One little detour is necessary here. Some observers will say that the picture I have painted leaves out an important piece of history. School districts were forced to reduce average class size in part to pay for teachers of special education students, who require small class sizes, and they will have to continue to do that. But we observe that the proportion of the total student population accounted for by special education students in the top performing countries is about half the proportion accounted for by special education students in the United States, and those countries typically do better on equity than we do. That is because the five percent of students who would be assigned to special education in our country but who are not so assigned in their country perform at significantly higher levels in those countries than they would perform at if assigned to special education in our country. This is just another stunning case in which our system produces much worse results at much higher cost than a system run on the professional model.
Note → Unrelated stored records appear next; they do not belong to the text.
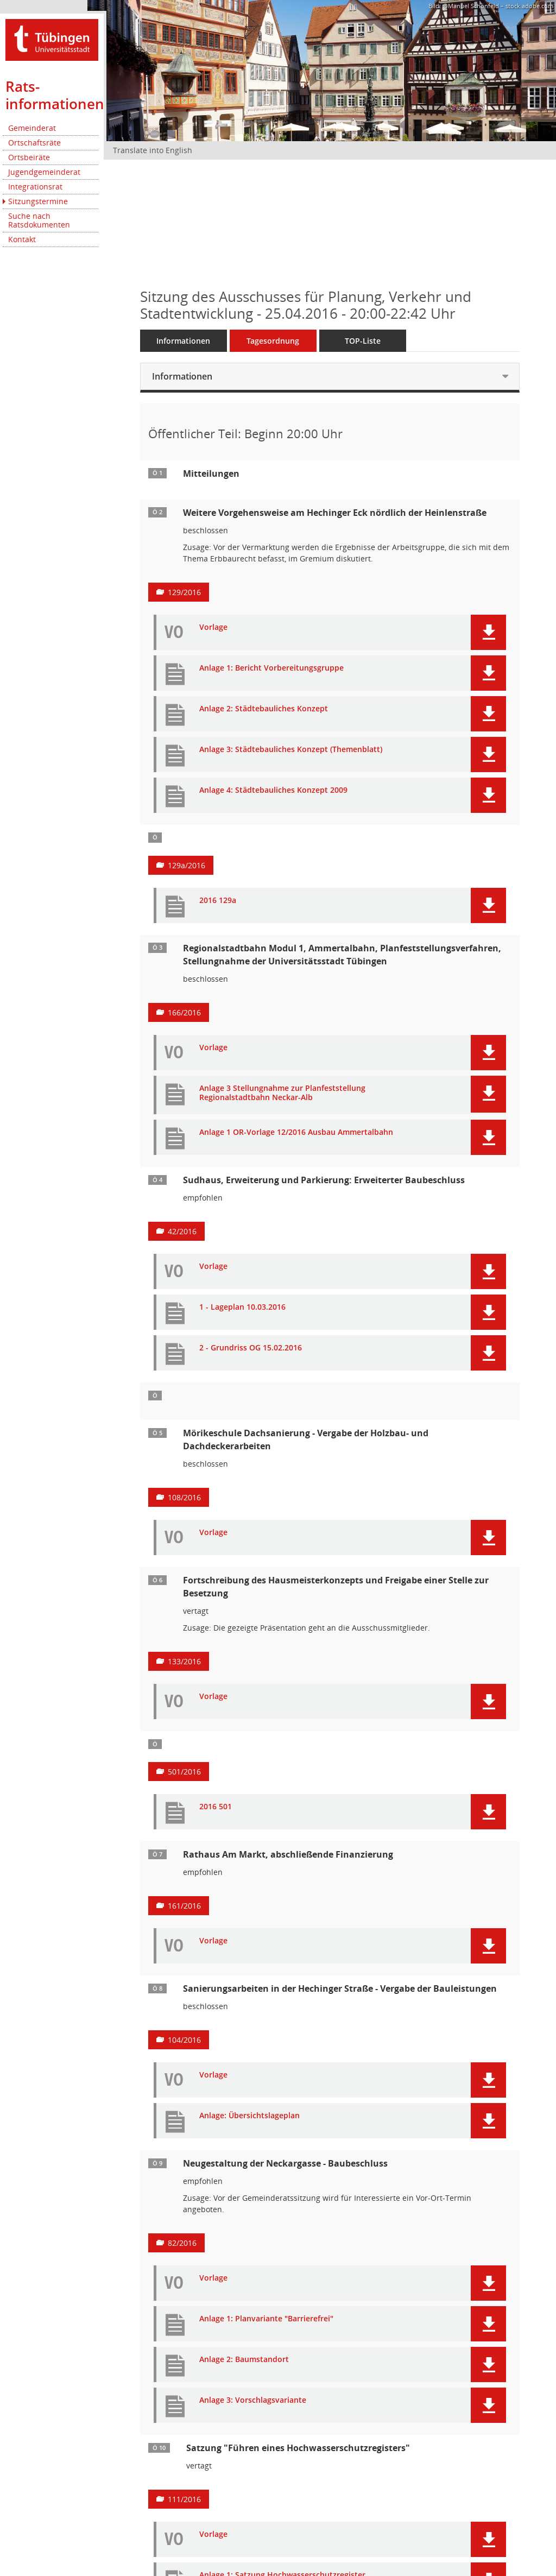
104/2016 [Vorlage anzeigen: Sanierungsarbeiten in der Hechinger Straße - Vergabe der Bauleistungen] (184, 2040)
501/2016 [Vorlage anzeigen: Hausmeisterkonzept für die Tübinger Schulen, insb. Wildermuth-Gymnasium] (184, 1771)
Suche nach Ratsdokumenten (39, 220)
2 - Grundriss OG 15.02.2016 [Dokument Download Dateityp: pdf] (250, 1348)
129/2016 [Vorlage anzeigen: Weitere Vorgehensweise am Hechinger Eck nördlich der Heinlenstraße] (184, 592)
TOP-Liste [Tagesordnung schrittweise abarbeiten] (363, 341)
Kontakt (22, 239)
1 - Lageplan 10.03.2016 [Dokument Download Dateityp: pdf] (242, 1307)
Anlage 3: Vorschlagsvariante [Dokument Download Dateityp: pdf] (252, 2400)
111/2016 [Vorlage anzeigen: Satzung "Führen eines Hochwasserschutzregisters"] (184, 2499)
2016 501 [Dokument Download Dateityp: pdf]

The elephant in the room here is the teachers unions. Many people who are inclined to agree with the analysis I just shared nonetheless see the unions as implacable —and ultimately successful—opponents of a move to what I have described as the professional model of teaching. But several of the top performing countries are also home to some of the strongest teachers unions in the world. In those countries, however, compensation is rarely the focus of negotiations. Why? Because those countries have policies designed to enforce parity between teachers’ compensation and compensation in the high-status professions. These are countries that are determined to treat their teachers well because they think that is the key to high student performance, not because they are made to do so by their unions. Bargaining is much more likely to focus on better professional development than salaries.

But compensation is not the only issue. As I pointed out above, it will prove impossible to combine the high cost elements of both the blue collar, industrial model and the new professional model. Something’s got to give. In the United States, especially where collective bargaining is the rule, the union will have to be right in middle of the discussions and a role will have to be found for the unions in the new order that they are comfortable with. This has worked in Massachusetts, where many elements of the new model are in place, and in several provinces in Canada. It can work in your state, too.